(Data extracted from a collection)
□ □ □ □

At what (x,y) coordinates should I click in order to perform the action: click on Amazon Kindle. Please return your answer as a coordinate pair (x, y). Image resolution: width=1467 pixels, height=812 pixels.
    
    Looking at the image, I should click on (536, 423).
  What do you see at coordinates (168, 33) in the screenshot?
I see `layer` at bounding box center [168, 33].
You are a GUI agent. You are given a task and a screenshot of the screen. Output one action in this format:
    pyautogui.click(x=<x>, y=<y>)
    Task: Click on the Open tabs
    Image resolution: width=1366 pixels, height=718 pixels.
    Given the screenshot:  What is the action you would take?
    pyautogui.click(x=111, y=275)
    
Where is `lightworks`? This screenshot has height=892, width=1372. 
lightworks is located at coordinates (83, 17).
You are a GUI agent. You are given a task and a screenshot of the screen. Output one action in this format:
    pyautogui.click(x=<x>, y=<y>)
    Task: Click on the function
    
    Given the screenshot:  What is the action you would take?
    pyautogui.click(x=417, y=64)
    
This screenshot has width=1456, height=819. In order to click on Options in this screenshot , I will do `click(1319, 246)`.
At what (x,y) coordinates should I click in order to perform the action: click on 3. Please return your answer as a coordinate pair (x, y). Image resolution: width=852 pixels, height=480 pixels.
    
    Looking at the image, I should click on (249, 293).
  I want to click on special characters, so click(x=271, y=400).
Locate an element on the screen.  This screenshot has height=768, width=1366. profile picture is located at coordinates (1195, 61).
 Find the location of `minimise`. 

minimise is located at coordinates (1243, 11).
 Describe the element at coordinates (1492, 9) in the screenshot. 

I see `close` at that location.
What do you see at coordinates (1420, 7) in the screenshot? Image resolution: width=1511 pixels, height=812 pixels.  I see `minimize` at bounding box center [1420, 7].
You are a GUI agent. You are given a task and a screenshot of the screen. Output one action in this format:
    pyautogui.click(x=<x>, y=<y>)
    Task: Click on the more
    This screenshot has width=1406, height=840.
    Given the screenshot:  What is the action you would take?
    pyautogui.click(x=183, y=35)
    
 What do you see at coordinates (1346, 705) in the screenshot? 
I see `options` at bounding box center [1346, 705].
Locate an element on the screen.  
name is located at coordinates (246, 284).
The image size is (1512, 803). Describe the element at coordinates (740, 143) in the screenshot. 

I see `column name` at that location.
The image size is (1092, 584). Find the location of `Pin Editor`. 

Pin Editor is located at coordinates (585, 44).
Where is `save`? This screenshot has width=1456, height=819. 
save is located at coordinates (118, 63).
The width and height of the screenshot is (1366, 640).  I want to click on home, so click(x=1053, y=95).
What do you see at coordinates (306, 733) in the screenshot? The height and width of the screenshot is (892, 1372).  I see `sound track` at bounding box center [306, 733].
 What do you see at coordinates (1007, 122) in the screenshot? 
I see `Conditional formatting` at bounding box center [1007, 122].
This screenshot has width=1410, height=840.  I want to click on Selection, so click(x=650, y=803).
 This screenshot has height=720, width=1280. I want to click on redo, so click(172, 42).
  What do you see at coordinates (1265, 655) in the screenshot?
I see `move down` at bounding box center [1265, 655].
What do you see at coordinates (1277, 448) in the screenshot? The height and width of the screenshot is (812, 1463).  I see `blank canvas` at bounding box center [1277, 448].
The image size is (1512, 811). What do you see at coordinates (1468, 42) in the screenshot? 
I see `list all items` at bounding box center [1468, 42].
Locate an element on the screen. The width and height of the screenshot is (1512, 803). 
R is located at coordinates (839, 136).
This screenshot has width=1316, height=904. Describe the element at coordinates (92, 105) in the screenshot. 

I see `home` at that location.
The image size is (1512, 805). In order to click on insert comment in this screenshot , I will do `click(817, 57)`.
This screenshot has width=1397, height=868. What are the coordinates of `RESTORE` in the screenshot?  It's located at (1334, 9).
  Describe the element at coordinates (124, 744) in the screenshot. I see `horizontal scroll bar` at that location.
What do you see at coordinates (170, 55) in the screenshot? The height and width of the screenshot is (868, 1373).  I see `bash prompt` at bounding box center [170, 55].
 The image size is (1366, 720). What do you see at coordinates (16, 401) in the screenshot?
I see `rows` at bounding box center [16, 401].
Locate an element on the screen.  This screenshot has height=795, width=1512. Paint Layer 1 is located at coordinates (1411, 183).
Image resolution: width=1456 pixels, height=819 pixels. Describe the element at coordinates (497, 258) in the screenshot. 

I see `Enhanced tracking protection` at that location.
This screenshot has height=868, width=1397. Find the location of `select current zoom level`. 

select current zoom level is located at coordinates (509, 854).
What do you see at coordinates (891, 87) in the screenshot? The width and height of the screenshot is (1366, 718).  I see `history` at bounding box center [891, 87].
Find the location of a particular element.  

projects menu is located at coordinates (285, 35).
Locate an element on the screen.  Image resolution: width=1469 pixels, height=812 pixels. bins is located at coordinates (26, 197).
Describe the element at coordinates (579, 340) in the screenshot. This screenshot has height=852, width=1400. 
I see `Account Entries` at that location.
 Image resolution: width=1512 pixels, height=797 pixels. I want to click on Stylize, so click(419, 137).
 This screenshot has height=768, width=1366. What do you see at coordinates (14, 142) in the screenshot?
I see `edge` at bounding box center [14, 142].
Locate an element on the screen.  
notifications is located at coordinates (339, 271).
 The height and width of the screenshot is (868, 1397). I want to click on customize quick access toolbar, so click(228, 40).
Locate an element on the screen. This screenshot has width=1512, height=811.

□ □ □ □

• **What needs to be done**:
Update the entries starting at the line that contains "Image resolution: width=1456" and ending after the line that contains "select current zoom level is", replacing "Find the location of" with "Show the position of" and leaving everything else unchanged.

• **Full response**:
Image resolution: width=1456 pixels, height=819 pixels. Describe the element at coordinates (497, 258) in the screenshot. 

I see `Enhanced tracking protection` at that location.
This screenshot has height=868, width=1397. Show the position of `select current zoom level`. 

select current zoom level is located at coordinates (509, 854).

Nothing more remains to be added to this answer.